### INFORMATION PROVIDED:
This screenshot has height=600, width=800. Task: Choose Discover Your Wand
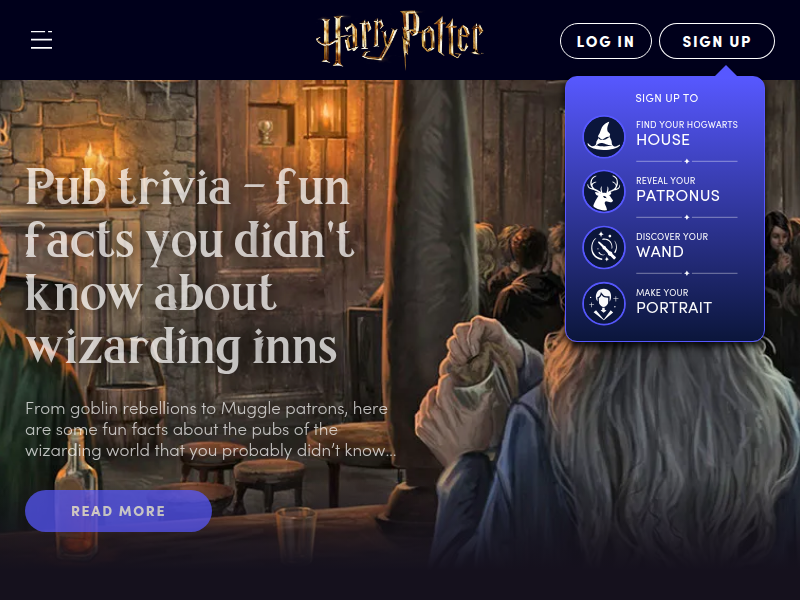point(672,245)
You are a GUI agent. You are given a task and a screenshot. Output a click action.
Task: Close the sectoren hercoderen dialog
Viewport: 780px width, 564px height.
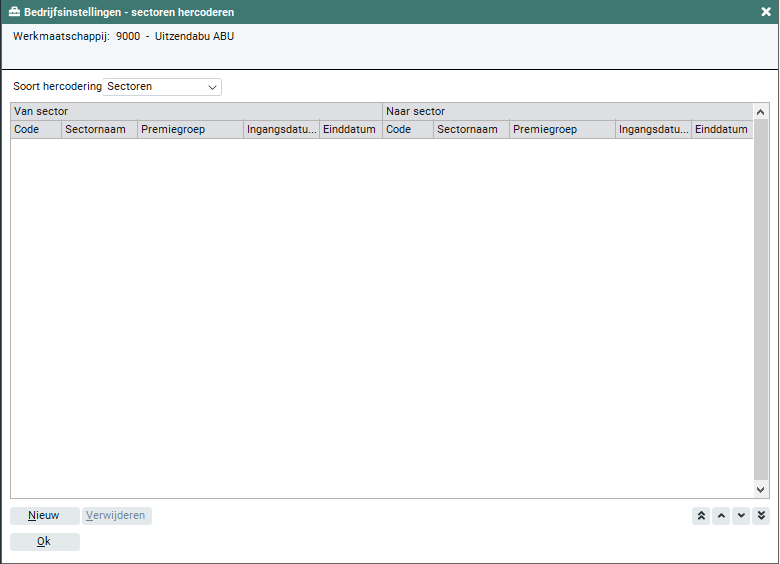pos(766,12)
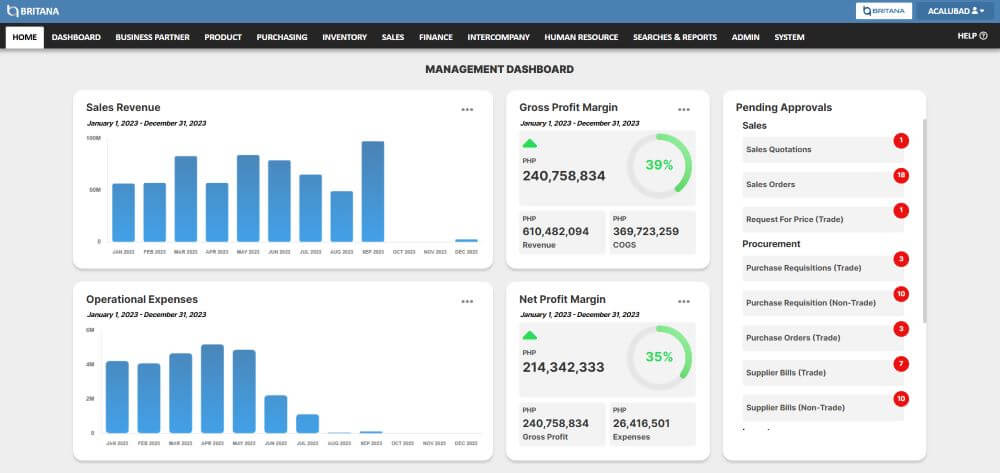Open Purchase Requisitions (Trade) approvals

pyautogui.click(x=823, y=268)
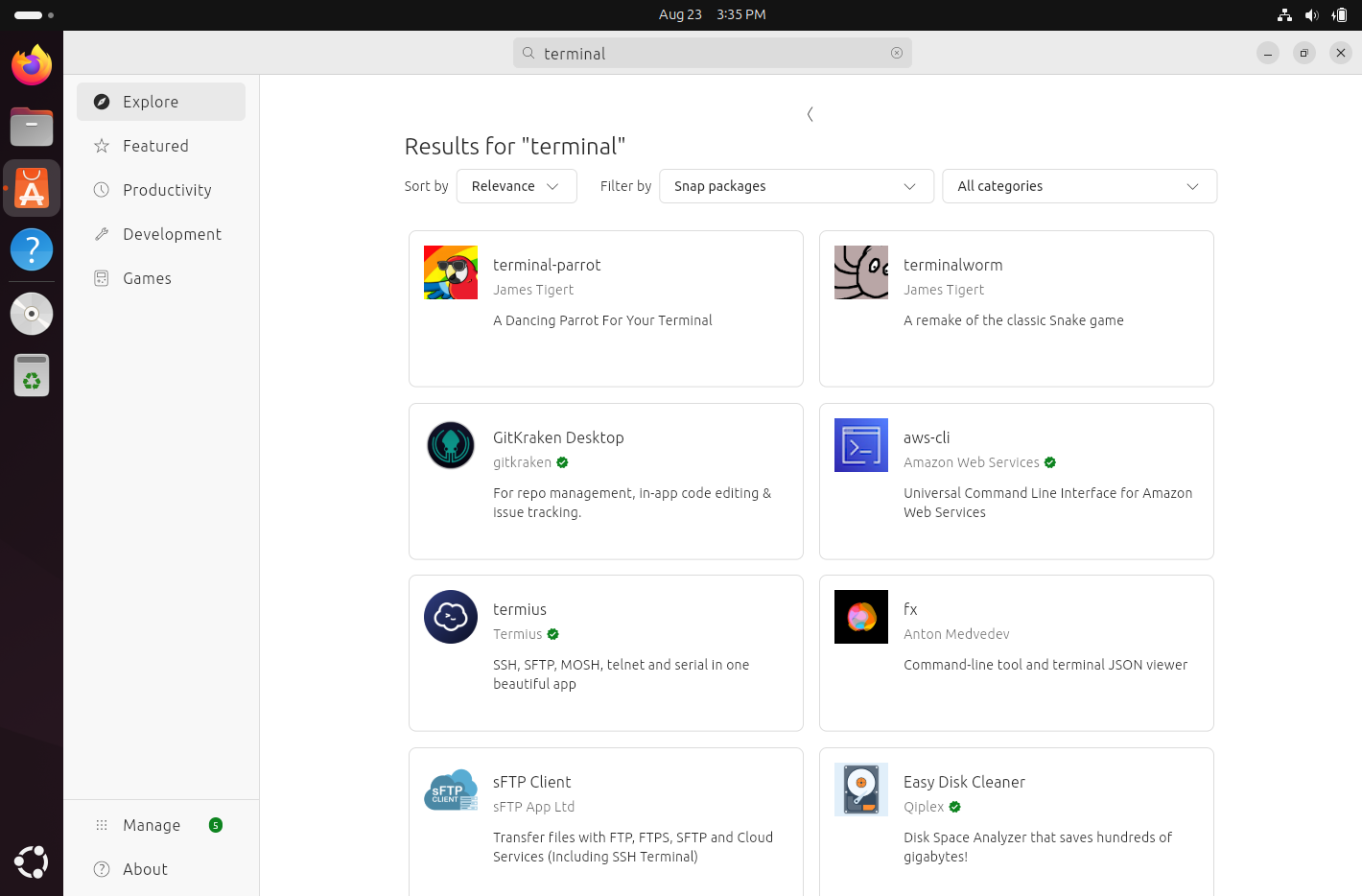Screen dimensions: 1362x896
Task: Open Manage with 5 pending updates
Action: [x=152, y=825]
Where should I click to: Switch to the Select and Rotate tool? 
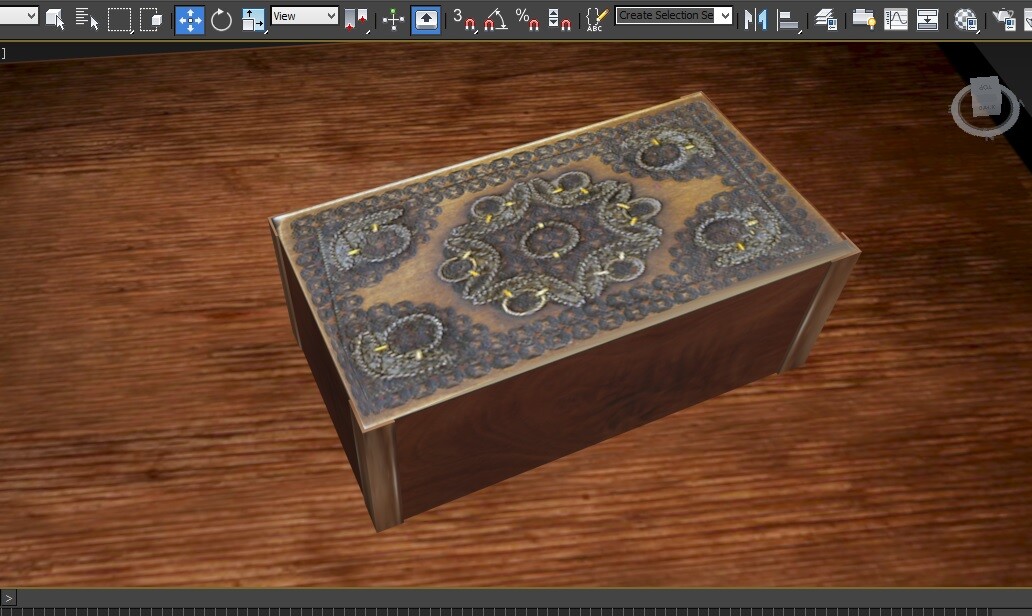(x=220, y=18)
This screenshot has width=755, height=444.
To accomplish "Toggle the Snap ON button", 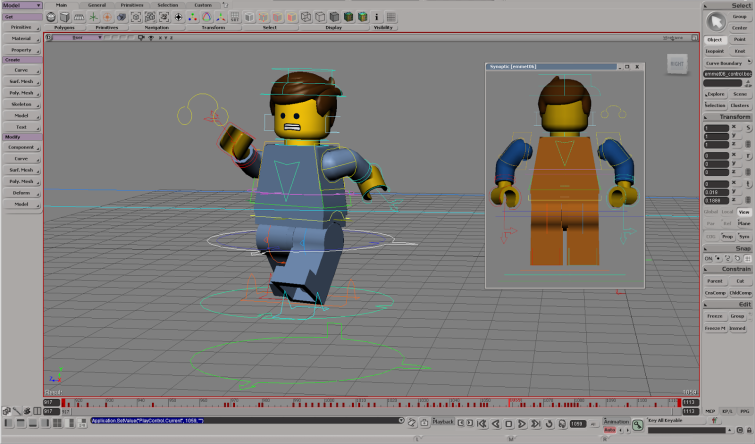I will [x=709, y=258].
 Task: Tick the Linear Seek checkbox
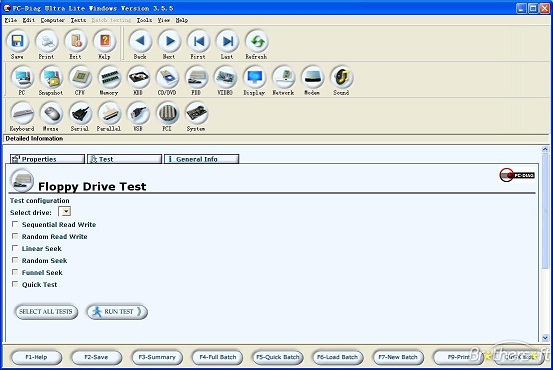(15, 248)
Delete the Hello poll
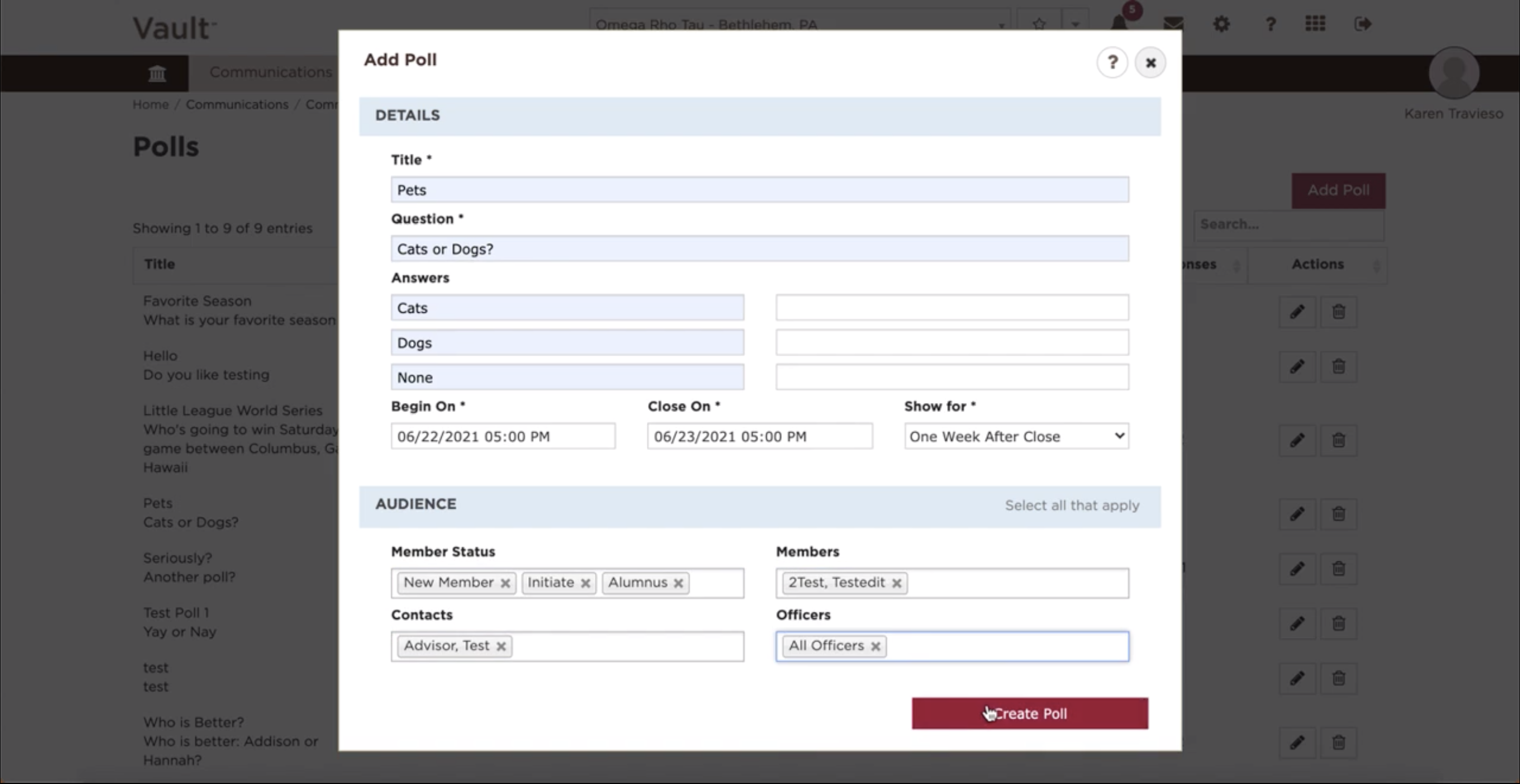This screenshot has height=784, width=1520. coord(1338,366)
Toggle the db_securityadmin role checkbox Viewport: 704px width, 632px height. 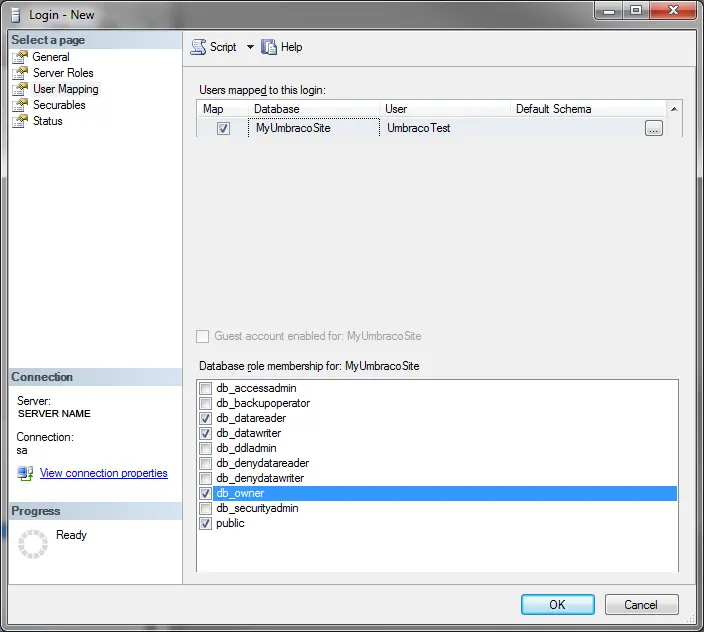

### EXERCISE INSTRUCTIONS:
Your reply should be the lines of the records from the start through the line with "Task: Close the sectoren hercoderen dialog", copied word for word, pictures omitted.

### TASK OUTPUT:
This screenshot has height=600, width=800. Task: Choose Discover Your Wand
point(672,245)
You are a GUI agent. You are given a task and a screenshot. Output a click action.
Task: Close the sectoren hercoderen dialog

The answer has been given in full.